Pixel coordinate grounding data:
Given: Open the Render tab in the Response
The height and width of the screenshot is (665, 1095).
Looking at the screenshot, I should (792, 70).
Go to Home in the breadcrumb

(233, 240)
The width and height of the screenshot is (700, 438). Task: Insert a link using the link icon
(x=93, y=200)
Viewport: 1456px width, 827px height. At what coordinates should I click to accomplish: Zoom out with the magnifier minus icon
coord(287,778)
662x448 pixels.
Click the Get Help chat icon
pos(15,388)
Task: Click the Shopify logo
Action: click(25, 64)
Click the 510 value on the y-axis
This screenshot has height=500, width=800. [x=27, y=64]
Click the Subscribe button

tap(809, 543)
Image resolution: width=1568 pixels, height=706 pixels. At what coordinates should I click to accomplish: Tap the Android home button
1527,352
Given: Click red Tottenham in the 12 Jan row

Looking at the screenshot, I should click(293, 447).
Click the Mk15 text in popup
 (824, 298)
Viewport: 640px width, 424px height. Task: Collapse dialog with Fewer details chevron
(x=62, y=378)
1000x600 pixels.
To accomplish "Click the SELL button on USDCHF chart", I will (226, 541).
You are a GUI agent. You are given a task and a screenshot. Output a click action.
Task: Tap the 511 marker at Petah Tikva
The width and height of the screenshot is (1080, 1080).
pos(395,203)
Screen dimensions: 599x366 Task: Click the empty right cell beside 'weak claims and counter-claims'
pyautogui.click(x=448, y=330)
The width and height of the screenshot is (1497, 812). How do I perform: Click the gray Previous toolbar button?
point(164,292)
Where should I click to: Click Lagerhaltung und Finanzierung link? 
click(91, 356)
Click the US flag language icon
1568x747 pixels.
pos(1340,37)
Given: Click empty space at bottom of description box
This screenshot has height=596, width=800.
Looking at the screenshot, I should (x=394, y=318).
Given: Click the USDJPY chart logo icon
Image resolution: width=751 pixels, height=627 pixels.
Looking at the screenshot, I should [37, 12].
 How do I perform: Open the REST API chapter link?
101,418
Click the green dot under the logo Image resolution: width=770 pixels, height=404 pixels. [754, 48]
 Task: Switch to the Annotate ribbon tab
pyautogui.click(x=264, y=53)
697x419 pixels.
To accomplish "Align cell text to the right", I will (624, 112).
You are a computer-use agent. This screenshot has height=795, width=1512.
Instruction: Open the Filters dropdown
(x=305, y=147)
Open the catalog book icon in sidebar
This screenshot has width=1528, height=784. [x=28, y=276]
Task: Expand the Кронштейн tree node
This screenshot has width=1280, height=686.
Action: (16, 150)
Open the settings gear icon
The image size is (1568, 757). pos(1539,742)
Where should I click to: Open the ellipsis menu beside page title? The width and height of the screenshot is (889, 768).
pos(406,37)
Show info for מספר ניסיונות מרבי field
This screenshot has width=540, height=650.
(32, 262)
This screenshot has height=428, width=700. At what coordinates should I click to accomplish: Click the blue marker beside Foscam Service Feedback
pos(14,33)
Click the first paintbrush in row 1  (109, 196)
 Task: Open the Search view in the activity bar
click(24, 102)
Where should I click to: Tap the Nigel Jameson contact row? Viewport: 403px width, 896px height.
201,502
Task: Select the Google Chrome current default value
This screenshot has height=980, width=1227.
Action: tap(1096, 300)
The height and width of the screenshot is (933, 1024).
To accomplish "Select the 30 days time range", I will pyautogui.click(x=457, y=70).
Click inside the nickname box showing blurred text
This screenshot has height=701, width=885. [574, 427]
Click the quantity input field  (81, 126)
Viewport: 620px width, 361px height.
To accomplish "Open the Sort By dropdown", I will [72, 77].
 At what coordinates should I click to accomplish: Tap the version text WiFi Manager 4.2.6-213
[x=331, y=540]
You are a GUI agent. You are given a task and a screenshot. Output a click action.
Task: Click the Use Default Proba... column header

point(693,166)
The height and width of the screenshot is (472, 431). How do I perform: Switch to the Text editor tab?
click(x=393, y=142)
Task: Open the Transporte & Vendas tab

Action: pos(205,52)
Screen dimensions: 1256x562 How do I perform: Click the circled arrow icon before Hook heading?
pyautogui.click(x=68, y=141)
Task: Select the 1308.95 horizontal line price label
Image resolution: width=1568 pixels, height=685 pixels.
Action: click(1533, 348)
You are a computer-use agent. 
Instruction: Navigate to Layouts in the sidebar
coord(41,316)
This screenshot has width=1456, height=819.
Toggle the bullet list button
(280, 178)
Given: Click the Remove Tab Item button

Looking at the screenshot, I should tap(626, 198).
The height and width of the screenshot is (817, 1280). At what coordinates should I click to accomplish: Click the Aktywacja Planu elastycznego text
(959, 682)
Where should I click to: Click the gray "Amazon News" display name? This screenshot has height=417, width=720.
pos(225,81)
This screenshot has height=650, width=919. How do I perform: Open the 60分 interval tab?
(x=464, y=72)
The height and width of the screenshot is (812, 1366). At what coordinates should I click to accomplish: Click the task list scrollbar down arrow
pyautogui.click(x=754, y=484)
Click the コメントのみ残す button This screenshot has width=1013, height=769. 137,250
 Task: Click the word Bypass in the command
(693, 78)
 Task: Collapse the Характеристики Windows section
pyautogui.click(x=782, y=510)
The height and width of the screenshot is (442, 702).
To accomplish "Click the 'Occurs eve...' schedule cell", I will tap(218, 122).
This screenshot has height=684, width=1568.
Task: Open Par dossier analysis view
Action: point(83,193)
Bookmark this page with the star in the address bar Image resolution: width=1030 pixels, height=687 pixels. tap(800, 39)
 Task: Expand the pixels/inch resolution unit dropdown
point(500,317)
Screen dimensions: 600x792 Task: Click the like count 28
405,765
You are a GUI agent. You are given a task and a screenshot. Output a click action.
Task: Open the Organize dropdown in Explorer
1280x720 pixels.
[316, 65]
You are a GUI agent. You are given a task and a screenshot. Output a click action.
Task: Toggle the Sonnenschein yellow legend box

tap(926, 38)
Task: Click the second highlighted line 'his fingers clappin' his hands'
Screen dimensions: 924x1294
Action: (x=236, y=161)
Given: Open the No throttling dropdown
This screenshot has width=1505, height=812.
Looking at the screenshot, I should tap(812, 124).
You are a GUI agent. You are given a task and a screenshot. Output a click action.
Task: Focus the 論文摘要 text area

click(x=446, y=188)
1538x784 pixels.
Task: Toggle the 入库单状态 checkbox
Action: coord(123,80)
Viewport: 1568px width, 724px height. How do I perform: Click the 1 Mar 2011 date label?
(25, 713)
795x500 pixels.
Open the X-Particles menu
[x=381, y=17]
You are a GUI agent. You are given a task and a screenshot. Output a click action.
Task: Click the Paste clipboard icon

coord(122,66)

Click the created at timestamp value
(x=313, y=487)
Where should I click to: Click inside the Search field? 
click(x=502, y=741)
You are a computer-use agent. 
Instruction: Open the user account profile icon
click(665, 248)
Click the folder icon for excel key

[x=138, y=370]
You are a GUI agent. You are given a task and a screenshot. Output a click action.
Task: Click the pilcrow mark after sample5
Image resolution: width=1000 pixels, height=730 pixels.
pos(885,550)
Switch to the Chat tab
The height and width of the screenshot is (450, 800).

Exercise details: Your task is to restate every record exactly.

Task response:
Given: Open the Render tab in the Response
The height and width of the screenshot is (665, 1095).
Looking at the screenshot, I should (792, 70).
Go to Home in the breadcrumb

(233, 240)
The width and height of the screenshot is (700, 438). Task: Insert a link using the link icon
(x=93, y=200)
Viewport: 1456px width, 827px height. At what coordinates should I click to accomplish: Zoom out with the magnifier minus icon
coord(287,778)
662x448 pixels.
Click the Get Help chat icon
pos(15,388)
Task: Click the Shopify logo
Action: click(25, 64)
Click the 510 value on the y-axis
This screenshot has height=500, width=800. [x=27, y=64]
Click the Subscribe button

tap(809, 543)
Image resolution: width=1568 pixels, height=706 pixels. At what coordinates should I click to accomplish: Tap the Android home button
1527,352
Given: Click red Tottenham in the 12 Jan row

Looking at the screenshot, I should click(293, 447).
Click the Mk15 text in popup
 (824, 298)
Viewport: 640px width, 424px height. Task: Collapse dialog with Fewer details chevron
(x=62, y=378)
1000x600 pixels.
To accomplish "Click the SELL button on USDCHF chart", I will (226, 541).
You are a GUI agent. You are given a task and a screenshot. Output a click action.
Task: Tap the 511 marker at Petah Tikva
The width and height of the screenshot is (1080, 1080).
pos(395,203)
Screen dimensions: 599x366 Task: Click the empty right cell beside 'weak claims and counter-claims'
pyautogui.click(x=448, y=330)
The width and height of the screenshot is (1497, 812). How do I perform: Click the gray Previous toolbar button?
point(164,292)
Where should I click to: Click Lagerhaltung und Finanzierung link? 
click(91, 356)
Click the US flag language icon
1568x747 pixels.
pos(1340,37)
Given: Click empty space at bottom of description box
This screenshot has height=596, width=800.
Looking at the screenshot, I should (x=394, y=318).
Given: Click the USDJPY chart logo icon
Image resolution: width=751 pixels, height=627 pixels.
Looking at the screenshot, I should [37, 12].
 How do I perform: Open the REST API chapter link?
101,418
Click the green dot under the logo Image resolution: width=770 pixels, height=404 pixels. [754, 48]
 Task: Switch to the Annotate ribbon tab
pyautogui.click(x=264, y=53)
697x419 pixels.
To accomplish "Align cell text to the right", I will (624, 112).
You are a computer-use agent. This screenshot has height=795, width=1512.
Instruction: Open the Filters dropdown
(x=305, y=147)
Open the catalog book icon in sidebar
This screenshot has width=1528, height=784. [x=28, y=276]
Task: Expand the Кронштейн tree node
This screenshot has width=1280, height=686.
Action: (16, 150)
Open the settings gear icon
The image size is (1568, 757). pos(1539,742)
Where should I click to: Open the ellipsis menu beside page title? The width and height of the screenshot is (889, 768).
pos(406,37)
Show info for מספר ניסיונות מרבי field
This screenshot has width=540, height=650.
(32, 262)
This screenshot has height=428, width=700. At what coordinates should I click to accomplish: Click the blue marker beside Foscam Service Feedback
pos(14,33)
Click the first paintbrush in row 1  (109, 196)
 Task: Open the Search view in the activity bar
click(24, 102)
Where should I click to: Tap the Nigel Jameson contact row? Viewport: 403px width, 896px height.
201,502
Task: Select the Google Chrome current default value
This screenshot has height=980, width=1227.
Action: tap(1096, 300)
The height and width of the screenshot is (933, 1024).
To accomplish "Select the 30 days time range", I will pyautogui.click(x=457, y=70).
Click inside the nickname box showing blurred text
This screenshot has height=701, width=885. [574, 427]
Click the quantity input field  (81, 126)
Viewport: 620px width, 361px height.
To accomplish "Open the Sort By dropdown", I will [72, 77].
 At what coordinates should I click to accomplish: Tap the version text WiFi Manager 4.2.6-213
[x=331, y=540]
You are a GUI agent. You are given a task and a screenshot. Output a click action.
Task: Click the Use Default Proba... column header

point(693,166)
The height and width of the screenshot is (472, 431). How do I perform: Switch to the Text editor tab?
click(x=393, y=142)
Task: Open the Transporte & Vendas tab

Action: pos(205,52)
Screen dimensions: 1256x562 How do I perform: Click the circled arrow icon before Hook heading?
pyautogui.click(x=68, y=141)
Task: Select the 1308.95 horizontal line price label
Image resolution: width=1568 pixels, height=685 pixels.
Action: click(1533, 348)
You are a computer-use agent. 
Instruction: Navigate to Layouts in the sidebar
coord(41,316)
This screenshot has width=1456, height=819.
Toggle the bullet list button
(280, 178)
Given: Click the Remove Tab Item button

Looking at the screenshot, I should tap(626, 198).
The height and width of the screenshot is (817, 1280). At what coordinates should I click to accomplish: Click the Aktywacja Planu elastycznego text
(959, 682)
Where should I click to: Click the gray "Amazon News" display name? This screenshot has height=417, width=720.
pos(225,81)
This screenshot has height=650, width=919. How do I perform: Open the 60分 interval tab?
(x=464, y=72)
The height and width of the screenshot is (812, 1366). At what coordinates should I click to accomplish: Click the task list scrollbar down arrow
pyautogui.click(x=754, y=484)
Click the コメントのみ残す button This screenshot has width=1013, height=769. 137,250
 Task: Click the word Bypass in the command
(693, 78)
 Task: Collapse the Характеристики Windows section
pyautogui.click(x=782, y=510)
The height and width of the screenshot is (442, 702).
To accomplish "Click the 'Occurs eve...' schedule cell", I will tap(218, 122).
This screenshot has height=684, width=1568.
Task: Open Par dossier analysis view
Action: point(83,193)
Bookmark this page with the star in the address bar Image resolution: width=1030 pixels, height=687 pixels. tap(800, 39)
 Task: Expand the pixels/inch resolution unit dropdown
point(500,317)
Screen dimensions: 600x792 Task: Click the like count 28
405,765
You are a GUI agent. You are given a task and a screenshot. Output a click action.
Task: Open the Organize dropdown in Explorer
1280x720 pixels.
[316, 65]
You are a GUI agent. You are given a task and a screenshot. Output a click action.
Task: Toggle the Sonnenschein yellow legend box

tap(926, 38)
Task: Click the second highlighted line 'his fingers clappin' his hands'
Screen dimensions: 924x1294
Action: (x=236, y=161)
Given: Open the No throttling dropdown
This screenshot has width=1505, height=812.
Looking at the screenshot, I should tap(812, 124).
You are a GUI agent. You are given a task and a screenshot. Output a click action.
Task: Focus the 論文摘要 text area

click(x=446, y=188)
1538x784 pixels.
Task: Toggle the 入库单状态 checkbox
Action: coord(123,80)
Viewport: 1568px width, 724px height. How do I perform: Click the 1 Mar 2011 date label?
(25, 713)
795x500 pixels.
Open the X-Particles menu
[x=381, y=17]
You are a GUI agent. You are given a task and a screenshot. Output a click action.
Task: Click the Paste clipboard icon

coord(122,66)

Click the created at timestamp value
(x=313, y=487)
Where should I click to: Click inside the Search field? 
click(x=502, y=741)
You are a computer-use agent. 
Instruction: Open the user account profile icon
click(665, 248)
Click the folder icon for excel key

[x=138, y=370]
You are a GUI agent. You are given a task and a screenshot. Output a click action.
Task: Click the pilcrow mark after sample5
Image resolution: width=1000 pixels, height=730 pixels.
pos(885,550)
Switch to the Chat tab
The height and width of the screenshot is (450, 800).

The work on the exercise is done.